The off-road truck design of the G-Class received some minimal refinements distinguishing the new AMG G-Class from its ancestors. The new face of the AMG brand is clearly visible in the high-gloss black twin-blade radiator grille with its four chrome inserts and the new AMG bumper including three airflow inlets for the cooling module. New LED daytime running lamps fitted below the bi-xenon headlamps finish off the new front look. As before, the AMG model line has wider wheel-arch flares, stainless-steel running boards and side protective strips with stainless-steel inserts. Other features include the V8 biturbo logo on the front mudguard and G 63 AMG type plate on the rear door.
The changes on the outside and under the hood continue on the inside with the usage of designo leather upholstery with ruffled leather door paneling, AMG carbon fiber trim and several new features on the dashboard. There is a new instrument panel and infotainment and assist systems. The G 63 AMG has an AMG instrument cluster with color TFT screen, AMG main menu and separate gear display, plus white-lit AMG sills on all doors.

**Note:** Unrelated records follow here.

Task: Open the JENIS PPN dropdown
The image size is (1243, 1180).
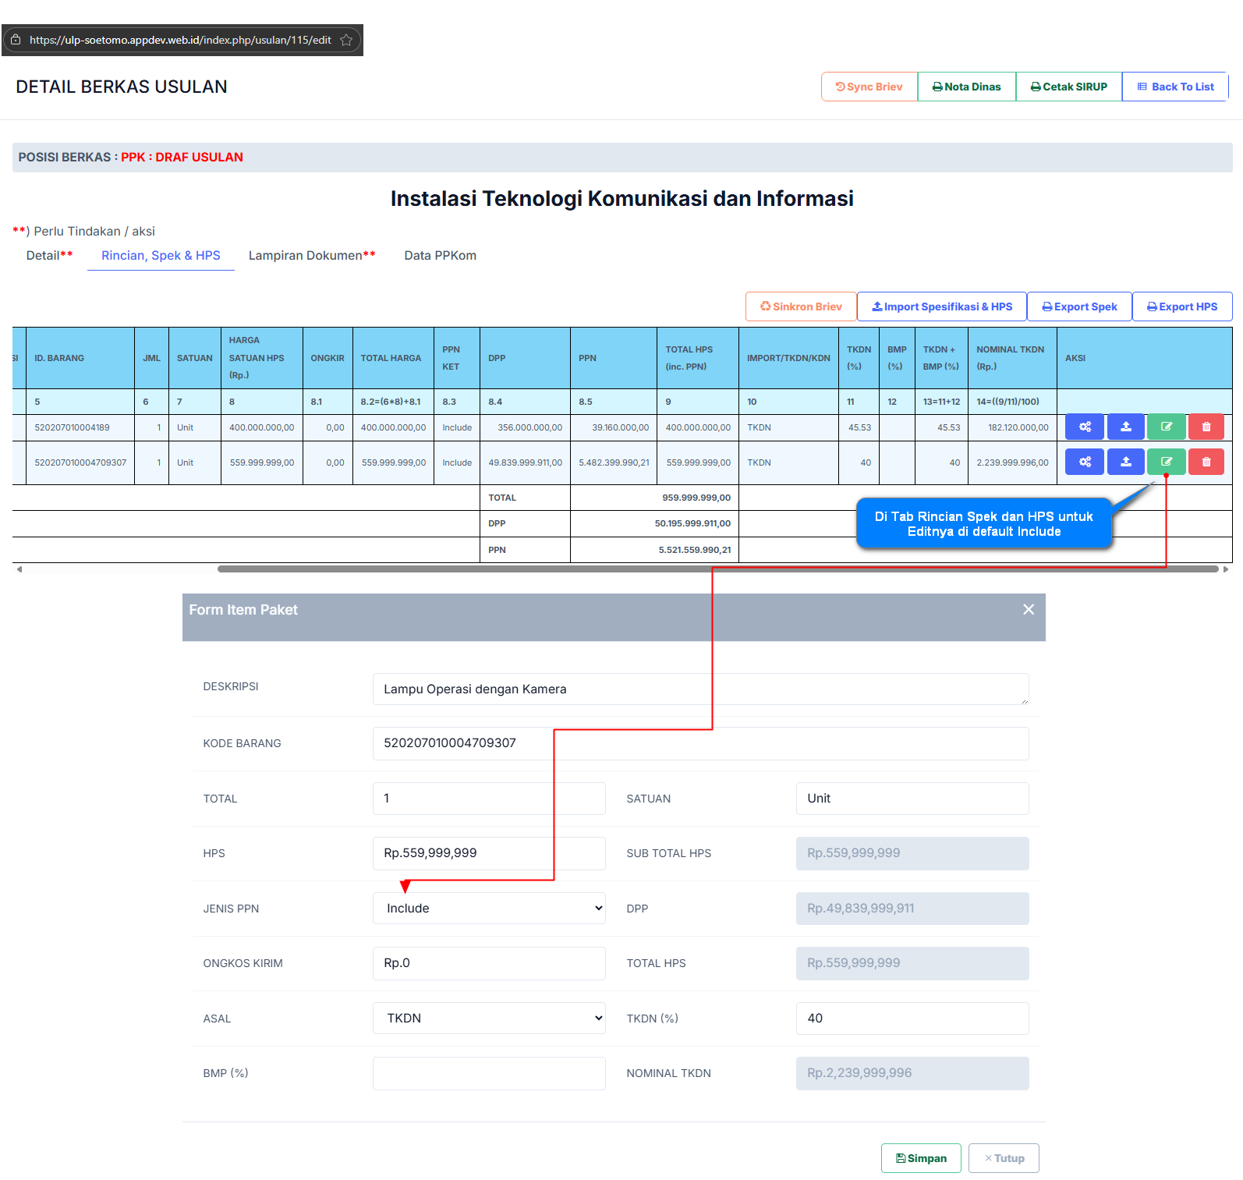Action: coord(489,908)
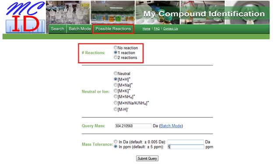Open the Search tab
Screen dimensions: 273x164
57,29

The space inside the interior is rather modest for such a big SUV. Tall people will have as much difficulty putting their legs forward in the front as in the rear. The best seating position is reserved for the driver. The main infotainment unit is similar to the system used in the new A-Class and looks rather cheap. The same can be said for the rear passenger entertainment system which is not included in the head rests. Even though the interior refinements are upgraded, the G-Class Wagon feels far from comfortable and spacious if you look at its main competitors the Range Rover Vogue, the BMW X5 M and the Porsche Cayenne GTS.
Same goes for the characteristic resounding thunk when you close the doors, by this we mean that it both sounds and looks like a bank vault. A similar sound is heard when the central door locking system locks the doors above a certain predefined speed. Not particular a tune you would expect from an AMG SUV, but it fits in the G-Class.
The massive 2.5 tonne weight and the G’s height compromise its dynamic capabilities for the road. Given its excellent off-road heritage, the G-Class is not the best choice when you only travel on tarmac. There is more than enough body roll in even modest turns and its feels ponderous in tight corners. The steering feels slightly slow and a bit dead, but we imagine it would be excellent cutting a trail through the Arabian dunes.
With the new G-Class, Mercedes haven’t changed any of the core characteristics. Instead, the Germans polished and refined the key values. It is still that army-based super off-roader with a spare wheel mounted on the back. Yes, it offers more refined inside the cabin, but not up to the standards set, for example, by the Range Rover. It is not an ultimate highway eating SUV like the Cayenne GTS nor as sporty as a BMW X5 M. Instead, the G-Class is in a world of its own. It’s capable of climbing the world’s toughest terrains while you are wearing your suit and with the added bonus of a new raw turbocharged V8 sound track.
Interested? It means you have to live with all its minor faults and pure offroading characteristics. You will also lack the ultimate luxury refinements that its competitors have to offer, but you end up with something you never knew the world really needed.